* What is required: Quote all of the records below word for word, keeping every line unchanged and in the same order.
++++ Provided information
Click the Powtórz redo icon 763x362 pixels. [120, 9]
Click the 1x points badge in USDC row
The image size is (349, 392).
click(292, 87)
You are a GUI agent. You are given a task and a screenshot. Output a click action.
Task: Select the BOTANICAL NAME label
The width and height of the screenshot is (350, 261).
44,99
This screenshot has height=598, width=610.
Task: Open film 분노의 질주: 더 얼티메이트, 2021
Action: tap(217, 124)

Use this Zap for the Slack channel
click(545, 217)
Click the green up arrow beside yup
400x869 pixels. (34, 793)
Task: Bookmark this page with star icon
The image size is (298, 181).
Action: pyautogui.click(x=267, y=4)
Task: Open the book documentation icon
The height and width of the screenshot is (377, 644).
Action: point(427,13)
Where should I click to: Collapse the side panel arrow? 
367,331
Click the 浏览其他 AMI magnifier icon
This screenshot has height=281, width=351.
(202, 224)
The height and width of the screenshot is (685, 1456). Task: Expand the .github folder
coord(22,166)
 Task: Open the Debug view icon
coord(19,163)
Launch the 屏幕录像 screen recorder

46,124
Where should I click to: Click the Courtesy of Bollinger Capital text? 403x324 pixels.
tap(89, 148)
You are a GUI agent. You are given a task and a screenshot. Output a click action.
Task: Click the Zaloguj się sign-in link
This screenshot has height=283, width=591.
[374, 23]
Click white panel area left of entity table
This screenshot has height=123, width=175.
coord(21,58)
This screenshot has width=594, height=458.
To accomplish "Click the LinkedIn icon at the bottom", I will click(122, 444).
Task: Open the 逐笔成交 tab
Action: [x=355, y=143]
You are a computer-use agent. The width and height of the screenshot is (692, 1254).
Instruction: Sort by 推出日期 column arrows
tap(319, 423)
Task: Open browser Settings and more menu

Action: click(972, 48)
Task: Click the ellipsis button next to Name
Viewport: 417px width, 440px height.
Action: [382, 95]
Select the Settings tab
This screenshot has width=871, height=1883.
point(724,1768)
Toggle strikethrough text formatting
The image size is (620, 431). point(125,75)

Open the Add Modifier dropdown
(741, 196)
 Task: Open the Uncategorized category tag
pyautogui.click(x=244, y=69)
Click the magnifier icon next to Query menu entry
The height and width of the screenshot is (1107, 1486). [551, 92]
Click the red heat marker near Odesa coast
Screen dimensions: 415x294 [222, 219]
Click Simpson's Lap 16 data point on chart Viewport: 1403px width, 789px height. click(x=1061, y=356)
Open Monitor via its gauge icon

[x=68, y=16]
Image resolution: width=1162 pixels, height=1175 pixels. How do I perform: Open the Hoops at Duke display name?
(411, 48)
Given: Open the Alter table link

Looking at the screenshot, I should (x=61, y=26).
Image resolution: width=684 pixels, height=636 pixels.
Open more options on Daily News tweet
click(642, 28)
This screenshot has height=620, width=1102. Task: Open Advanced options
++++++++
* Response to this exercise:
Click the Powtórz redo icon 763x362 pixels. [120, 9]
Click the 1x points badge in USDC row
The image size is (349, 392).
click(292, 87)
You are a GUI agent. You are given a task and a screenshot. Output a click action.
Task: Select the BOTANICAL NAME label
The width and height of the screenshot is (350, 261).
44,99
This screenshot has height=598, width=610.
Task: Open film 분노의 질주: 더 얼티메이트, 2021
Action: tap(217, 124)

Use this Zap for the Slack channel
click(545, 217)
Click the green up arrow beside yup
400x869 pixels. (34, 793)
Task: Bookmark this page with star icon
The image size is (298, 181).
Action: pyautogui.click(x=267, y=4)
Task: Open the book documentation icon
The height and width of the screenshot is (377, 644).
Action: point(427,13)
Where should I click to: Collapse the side panel arrow? 
367,331
Click the 浏览其他 AMI magnifier icon
This screenshot has height=281, width=351.
(202, 224)
The height and width of the screenshot is (685, 1456). Task: Expand the .github folder
coord(22,166)
 Task: Open the Debug view icon
coord(19,163)
Launch the 屏幕录像 screen recorder

46,124
Where should I click to: Click the Courtesy of Bollinger Capital text? 403x324 pixels.
tap(89, 148)
You are a GUI agent. You are given a task and a screenshot. Output a click action.
Task: Click the Zaloguj się sign-in link
This screenshot has height=283, width=591.
[374, 23]
Click white panel area left of entity table
This screenshot has height=123, width=175.
coord(21,58)
This screenshot has width=594, height=458.
To accomplish "Click the LinkedIn icon at the bottom", I will click(122, 444).
Task: Open the 逐笔成交 tab
Action: [x=355, y=143]
You are a computer-use agent. The width and height of the screenshot is (692, 1254).
Instruction: Sort by 推出日期 column arrows
tap(319, 423)
Task: Open browser Settings and more menu

Action: click(972, 48)
Task: Click the ellipsis button next to Name
Viewport: 417px width, 440px height.
Action: [382, 95]
Select the Settings tab
This screenshot has width=871, height=1883.
point(724,1768)
Toggle strikethrough text formatting
The image size is (620, 431). point(125,75)

Open the Add Modifier dropdown
(741, 196)
 Task: Open the Uncategorized category tag
pyautogui.click(x=244, y=69)
Click the magnifier icon next to Query menu entry
The height and width of the screenshot is (1107, 1486). [551, 92]
Click the red heat marker near Odesa coast
Screen dimensions: 415x294 [222, 219]
Click Simpson's Lap 16 data point on chart Viewport: 1403px width, 789px height. click(x=1061, y=356)
Open Monitor via its gauge icon

[x=68, y=16]
Image resolution: width=1162 pixels, height=1175 pixels. How do I perform: Open the Hoops at Duke display name?
(411, 48)
Given: Open the Alter table link

Looking at the screenshot, I should (x=61, y=26).
Image resolution: width=684 pixels, height=636 pixels.
Open more options on Daily News tweet
click(642, 28)
This screenshot has height=620, width=1102. Task: Open Advanced options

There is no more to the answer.